Well done on your continuing recovery. A lot of people do this, often because they have issues of their own and it is deeply annoying even if you don't have an ED. Since you say she's nice and well meaning, then it would probably be best if you could find the strength to say "Actually (there are reasons why) I really prefer not to talk about food. Could we talk about last night's telly instead?" The bit in brackets perhaps optional.

Best wishes for the future.

whois · 23/11/2015 18:21

Commenting on what other people are eating is always rude IMO.

How on earth is commenting on what people are eating always rude?? That's just silly.

"Oh Jill, that salad looks lovely. Did you make it yourself or buy it on the way in?"

Not rude.

Hatethis22 · 23/11/2015 18:25

It's rude as it's intrusive. Jus because a comment is positive doesn't stop it being unwelcome.

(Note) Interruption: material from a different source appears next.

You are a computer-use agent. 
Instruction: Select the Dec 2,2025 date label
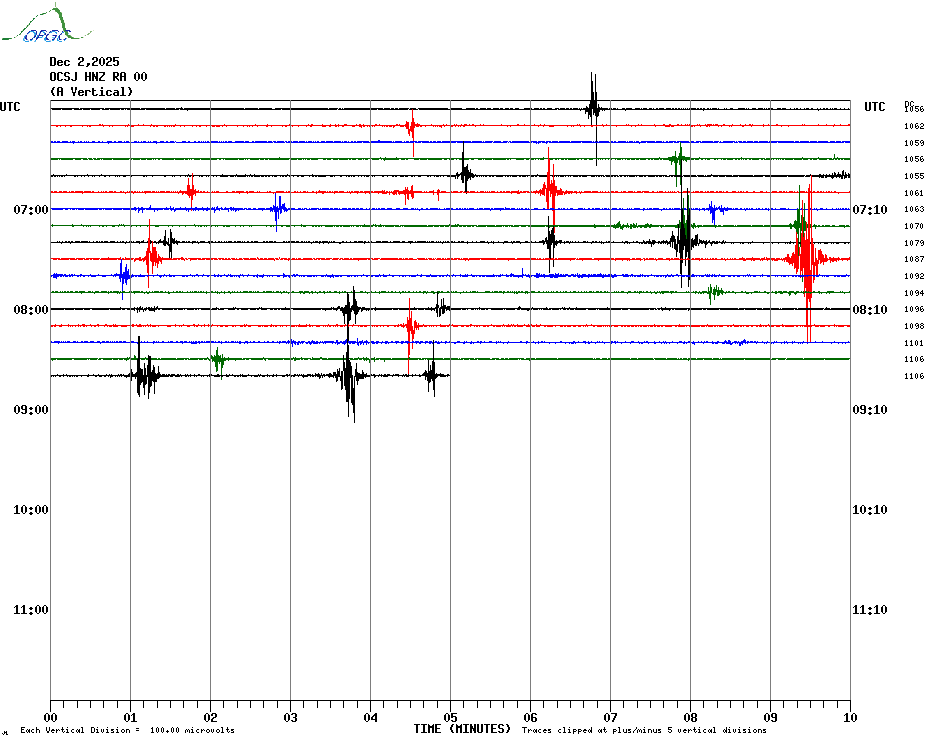coord(84,62)
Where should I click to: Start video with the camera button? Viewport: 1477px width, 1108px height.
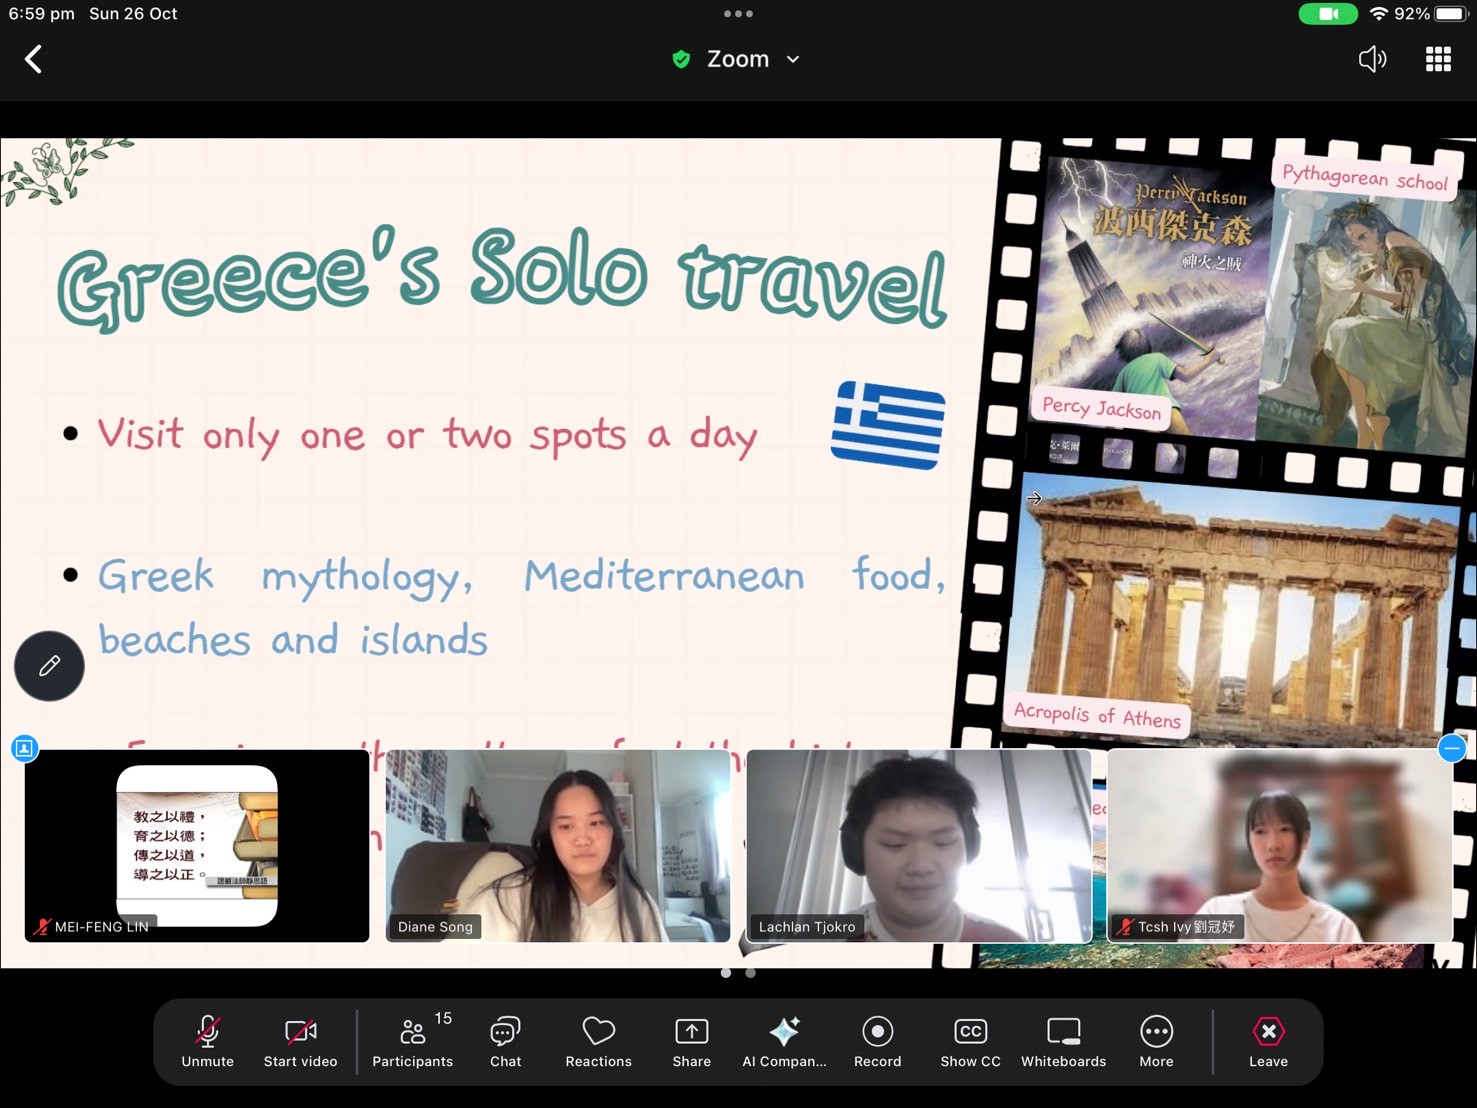[300, 1041]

MeeWhoo · 23/11/2015 18:32

YANBU.
there was this woman where I used to work who,not only had to comment on anything anybody else was eating, but she had to come and bloody smell your food as well and then comment on the smell!
I really had to work hard to stop myself from screaming!

Speederman · 23/11/2015 18:32

Don't share more information than you want to but please tell her she's irritating you.

I worked with someone on a project once. We expense our lunches so always buy take out to eat in front of the computer whilst working. Very quickly we realized we'd separate to buy lunch because she likes organic salads etc and I like pasta/hot food because it's my main meal.

Hands up its totally my issue but every so often (not daily by any means) I would comment on her lunch, saying how much healthier it was than mine or gently teasing her about it not being organic today.

Fortunately we only worked together a few months because later she made a cutting remark in front of others about how irritating I was commenting on her lunch SadBlush

I was mortified. I'd more done it to put my own lunches down and hadn't realized how annoying I'd been.

I now never comment on people's food but still feel a rush of shame when I see the woman at work.

lorelei9 · 23/11/2015 18:46

YANBU

I find this annoying enough when there isn't any emotion attached to it

It's part of office waffle that is often instigated by very bored people.

I would say something like "you've got a thing about food haven't you" with a raised eyebrow and see if it stops.

AnnekaRice · 23/11/2015 18:47

I had this in an office, and it tipped me right back to anorexia in the end. I couldn't escape from it. constant, constant - and I'd been in recovery for 8 years or so. I think it's serious and you should talk to your boss/line manager/raise it as a concern. I did and it was ignored. I ended up very unwell. It would be a good idea if you mention your history to your workplace - BUT also probably easier to do so in a way that still indicates this is going to annoy anyone not just you. Also, have lunch outside the office - you don't need scrutiny or comments.